START DATA SUPPLIED
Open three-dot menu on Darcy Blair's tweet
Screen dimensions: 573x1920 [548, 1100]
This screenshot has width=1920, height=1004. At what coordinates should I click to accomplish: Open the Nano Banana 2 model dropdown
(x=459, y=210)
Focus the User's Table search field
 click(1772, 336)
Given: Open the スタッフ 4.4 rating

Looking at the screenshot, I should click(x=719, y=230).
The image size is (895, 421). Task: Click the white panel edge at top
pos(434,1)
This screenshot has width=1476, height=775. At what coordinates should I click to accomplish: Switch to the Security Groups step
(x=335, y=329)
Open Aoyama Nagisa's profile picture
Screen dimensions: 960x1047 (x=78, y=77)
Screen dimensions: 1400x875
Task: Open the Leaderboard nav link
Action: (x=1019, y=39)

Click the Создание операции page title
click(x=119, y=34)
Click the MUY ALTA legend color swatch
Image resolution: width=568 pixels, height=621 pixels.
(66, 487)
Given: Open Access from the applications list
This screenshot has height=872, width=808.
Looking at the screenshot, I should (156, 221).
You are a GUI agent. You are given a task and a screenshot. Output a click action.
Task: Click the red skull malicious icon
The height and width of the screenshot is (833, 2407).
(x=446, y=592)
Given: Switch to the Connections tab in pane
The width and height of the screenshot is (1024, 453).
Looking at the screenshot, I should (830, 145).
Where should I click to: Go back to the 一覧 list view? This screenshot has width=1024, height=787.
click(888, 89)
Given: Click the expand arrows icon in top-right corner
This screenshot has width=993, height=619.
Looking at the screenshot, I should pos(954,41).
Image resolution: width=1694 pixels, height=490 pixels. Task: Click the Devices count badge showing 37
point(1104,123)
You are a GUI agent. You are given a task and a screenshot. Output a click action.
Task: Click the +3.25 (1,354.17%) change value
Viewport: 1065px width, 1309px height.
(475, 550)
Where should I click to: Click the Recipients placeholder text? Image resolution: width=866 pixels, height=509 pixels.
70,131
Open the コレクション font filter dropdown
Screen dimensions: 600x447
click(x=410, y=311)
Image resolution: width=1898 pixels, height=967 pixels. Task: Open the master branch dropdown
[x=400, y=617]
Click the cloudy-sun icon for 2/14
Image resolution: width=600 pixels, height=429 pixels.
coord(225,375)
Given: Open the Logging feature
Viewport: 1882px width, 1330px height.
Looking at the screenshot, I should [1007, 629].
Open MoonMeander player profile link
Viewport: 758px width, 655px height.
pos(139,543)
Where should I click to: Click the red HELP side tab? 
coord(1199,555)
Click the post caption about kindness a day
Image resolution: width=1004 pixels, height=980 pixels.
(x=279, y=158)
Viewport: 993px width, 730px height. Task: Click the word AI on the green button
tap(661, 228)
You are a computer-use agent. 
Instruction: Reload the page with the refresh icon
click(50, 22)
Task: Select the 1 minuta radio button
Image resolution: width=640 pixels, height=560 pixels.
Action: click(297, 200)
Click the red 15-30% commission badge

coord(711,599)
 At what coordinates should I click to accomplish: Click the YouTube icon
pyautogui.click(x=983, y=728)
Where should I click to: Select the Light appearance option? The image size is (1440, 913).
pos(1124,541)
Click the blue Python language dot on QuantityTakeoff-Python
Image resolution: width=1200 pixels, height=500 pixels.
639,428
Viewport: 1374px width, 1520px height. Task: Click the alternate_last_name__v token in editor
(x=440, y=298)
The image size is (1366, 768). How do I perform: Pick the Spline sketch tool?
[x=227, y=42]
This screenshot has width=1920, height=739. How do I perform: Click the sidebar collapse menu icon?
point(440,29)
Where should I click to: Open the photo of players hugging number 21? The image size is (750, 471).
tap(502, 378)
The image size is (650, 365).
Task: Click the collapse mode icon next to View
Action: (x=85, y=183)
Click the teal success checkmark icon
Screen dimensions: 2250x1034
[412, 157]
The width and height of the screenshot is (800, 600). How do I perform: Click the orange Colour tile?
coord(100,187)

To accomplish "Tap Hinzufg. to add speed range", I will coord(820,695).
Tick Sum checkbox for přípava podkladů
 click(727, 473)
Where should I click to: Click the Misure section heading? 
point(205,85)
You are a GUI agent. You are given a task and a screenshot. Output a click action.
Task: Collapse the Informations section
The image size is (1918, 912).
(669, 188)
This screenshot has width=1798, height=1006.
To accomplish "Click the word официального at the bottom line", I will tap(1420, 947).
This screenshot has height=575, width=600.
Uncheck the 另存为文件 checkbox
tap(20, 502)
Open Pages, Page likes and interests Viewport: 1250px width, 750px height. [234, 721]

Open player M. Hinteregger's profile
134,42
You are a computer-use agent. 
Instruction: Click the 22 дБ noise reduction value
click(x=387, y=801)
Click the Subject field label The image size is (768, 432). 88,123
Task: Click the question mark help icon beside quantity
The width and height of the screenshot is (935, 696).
END DATA SUPPLIED
PROBLEM STATEMENT:
Everything in the listing must be returned word for word.

TASK RESULT:
Open three-dot menu on Darcy Blair's tweet
Screen dimensions: 573x1920 [548, 1100]
This screenshot has width=1920, height=1004. At what coordinates should I click to accomplish: Open the Nano Banana 2 model dropdown
(x=459, y=210)
Focus the User's Table search field
 click(1772, 336)
Given: Open the スタッフ 4.4 rating

Looking at the screenshot, I should click(x=719, y=230).
The image size is (895, 421). Task: Click the white panel edge at top
pos(434,1)
This screenshot has width=1476, height=775. At what coordinates should I click to accomplish: Switch to the Security Groups step
(x=335, y=329)
Open Aoyama Nagisa's profile picture
Screen dimensions: 960x1047 (x=78, y=77)
Screen dimensions: 1400x875
Task: Open the Leaderboard nav link
Action: (x=1019, y=39)

Click the Создание операции page title
click(x=119, y=34)
Click the MUY ALTA legend color swatch
Image resolution: width=568 pixels, height=621 pixels.
(66, 487)
Given: Open Access from the applications list
This screenshot has height=872, width=808.
Looking at the screenshot, I should (156, 221).
You are a GUI agent. You are given a task and a screenshot. Output a click action.
Task: Click the red skull malicious icon
The height and width of the screenshot is (833, 2407).
(x=446, y=592)
Given: Switch to the Connections tab in pane
The width and height of the screenshot is (1024, 453).
Looking at the screenshot, I should (830, 145).
Where should I click to: Go back to the 一覧 list view? This screenshot has width=1024, height=787.
click(888, 89)
Given: Click the expand arrows icon in top-right corner
This screenshot has width=993, height=619.
Looking at the screenshot, I should pos(954,41).
Image resolution: width=1694 pixels, height=490 pixels. Task: Click the Devices count badge showing 37
point(1104,123)
You are a GUI agent. You are given a task and a screenshot. Output a click action.
Task: Click the +3.25 (1,354.17%) change value
Viewport: 1065px width, 1309px height.
(475, 550)
Where should I click to: Click the Recipients placeholder text? Image resolution: width=866 pixels, height=509 pixels.
70,131
Open the コレクション font filter dropdown
Screen dimensions: 600x447
click(x=410, y=311)
Image resolution: width=1898 pixels, height=967 pixels. Task: Open the master branch dropdown
[x=400, y=617]
Click the cloudy-sun icon for 2/14
Image resolution: width=600 pixels, height=429 pixels.
coord(225,375)
Given: Open the Logging feature
Viewport: 1882px width, 1330px height.
Looking at the screenshot, I should [1007, 629].
Open MoonMeander player profile link
Viewport: 758px width, 655px height.
pos(139,543)
Where should I click to: Click the red HELP side tab? 
coord(1199,555)
Click the post caption about kindness a day
Image resolution: width=1004 pixels, height=980 pixels.
(x=279, y=158)
Viewport: 993px width, 730px height. Task: Click the word AI on the green button
tap(661, 228)
You are a computer-use agent. 
Instruction: Reload the page with the refresh icon
click(50, 22)
Task: Select the 1 minuta radio button
Image resolution: width=640 pixels, height=560 pixels.
Action: click(297, 200)
Click the red 15-30% commission badge

coord(711,599)
 At what coordinates should I click to accomplish: Click the YouTube icon
pyautogui.click(x=983, y=728)
Where should I click to: Select the Light appearance option? The image size is (1440, 913).
pos(1124,541)
Click the blue Python language dot on QuantityTakeoff-Python
Image resolution: width=1200 pixels, height=500 pixels.
639,428
Viewport: 1374px width, 1520px height. Task: Click the alternate_last_name__v token in editor
(x=440, y=298)
The image size is (1366, 768). How do I perform: Pick the Spline sketch tool?
[x=227, y=42]
This screenshot has width=1920, height=739. How do I perform: Click the sidebar collapse menu icon?
point(440,29)
Where should I click to: Open the photo of players hugging number 21? The image size is (750, 471).
tap(502, 378)
The image size is (650, 365).
Task: Click the collapse mode icon next to View
Action: (x=85, y=183)
Click the teal success checkmark icon
Screen dimensions: 2250x1034
[412, 157]
The width and height of the screenshot is (800, 600). How do I perform: Click the orange Colour tile?
coord(100,187)

To accomplish "Tap Hinzufg. to add speed range", I will coord(820,695).
Tick Sum checkbox for přípava podkladů
 click(727, 473)
Where should I click to: Click the Misure section heading? 
point(205,85)
You are a GUI agent. You are given a task and a screenshot. Output a click action.
Task: Collapse the Informations section
The image size is (1918, 912).
(669, 188)
This screenshot has width=1798, height=1006.
To accomplish "Click the word официального at the bottom line", I will tap(1420, 947).
This screenshot has height=575, width=600.
Uncheck the 另存为文件 checkbox
tap(20, 502)
Open Pages, Page likes and interests Viewport: 1250px width, 750px height. [234, 721]

Open player M. Hinteregger's profile
134,42
You are a computer-use agent. 
Instruction: Click the 22 дБ noise reduction value
click(x=387, y=801)
Click the Subject field label The image size is (768, 432). 88,123
Task: Click the question mark help icon beside quantity
The width and height of the screenshot is (935, 696).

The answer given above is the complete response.